TASK:
Reprint each record exactly. Pictures are not reprinted.

___ DATA UNDER STUDY

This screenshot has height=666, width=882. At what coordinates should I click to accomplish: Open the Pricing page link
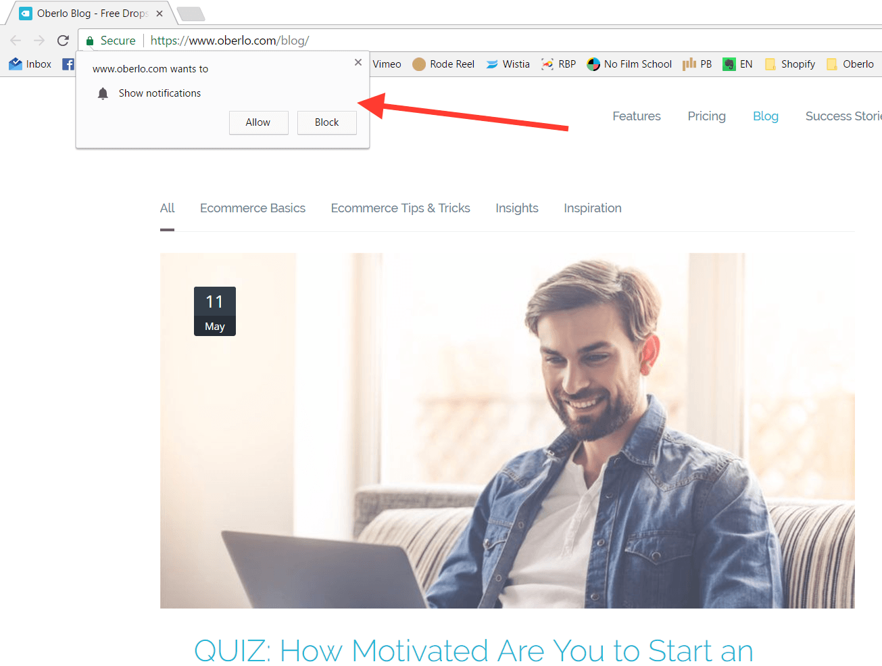[x=706, y=116]
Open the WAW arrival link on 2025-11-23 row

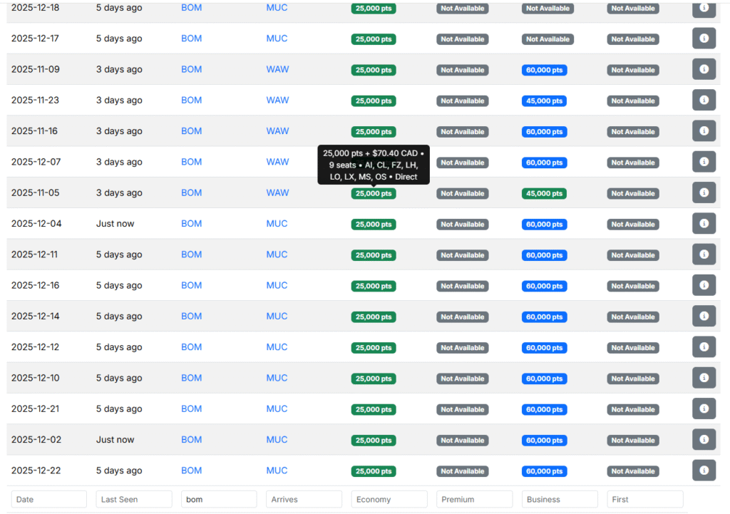pos(277,100)
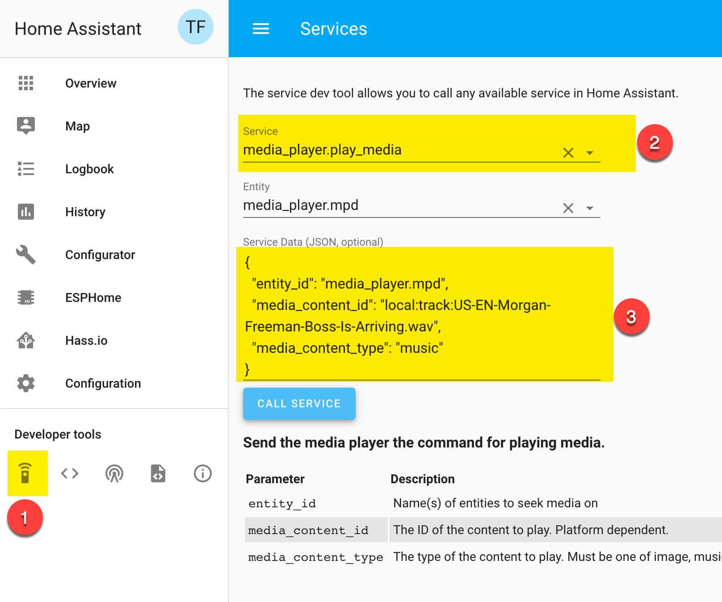The height and width of the screenshot is (602, 722).
Task: Open the History sidebar item
Action: pos(85,212)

______

COMPLETED EXERCISE:
This screenshot has height=666, width=882. At what coordinates should I click to accomplish: Open the Pricing page link
[x=706, y=116]
Open the WAW arrival link on 2025-11-23 row

pos(277,100)
The height and width of the screenshot is (602, 722).
Task: Open the History sidebar item
Action: pos(85,212)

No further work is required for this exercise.